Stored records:
********************
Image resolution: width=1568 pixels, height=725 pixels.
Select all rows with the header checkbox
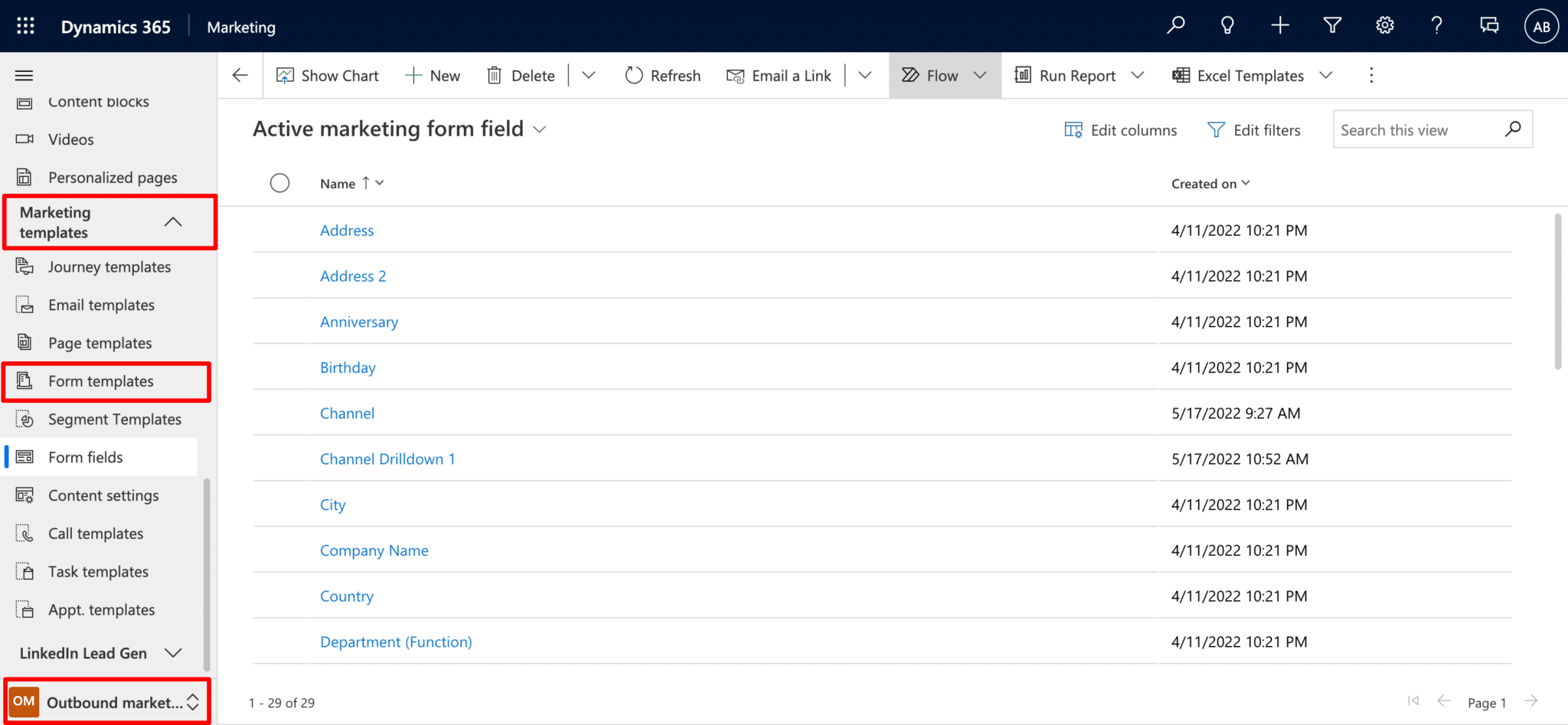pyautogui.click(x=279, y=183)
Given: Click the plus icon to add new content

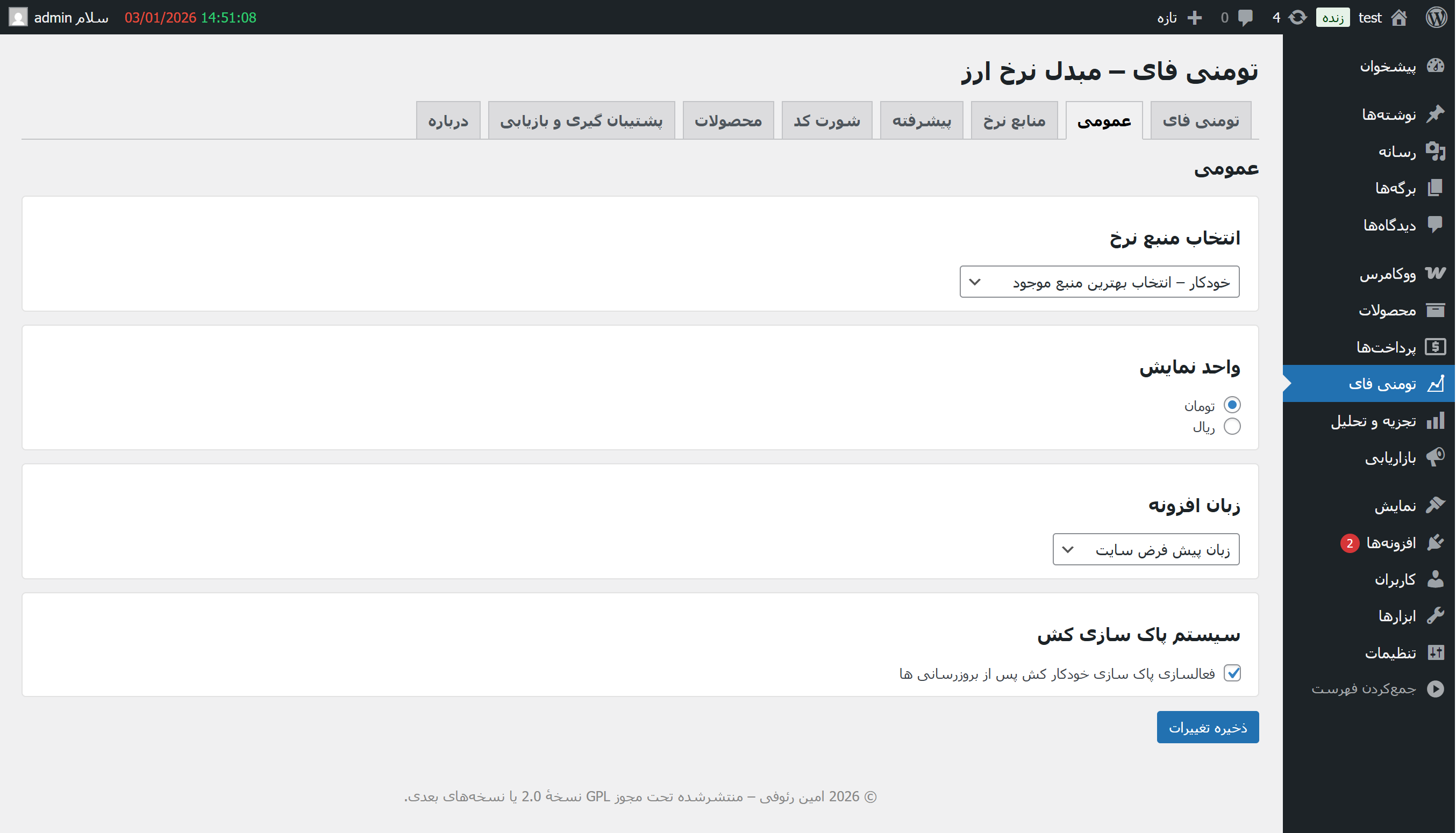Looking at the screenshot, I should tap(1196, 17).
********************
__Directions__: Leave nothing out but the pictures when transcribing the records.

__Output__:
Image resolution: width=1568 pixels, height=725 pixels.
Select all rows with the header checkbox
pyautogui.click(x=279, y=183)
Given: Click the plus icon to add new content

Looking at the screenshot, I should tap(1196, 17).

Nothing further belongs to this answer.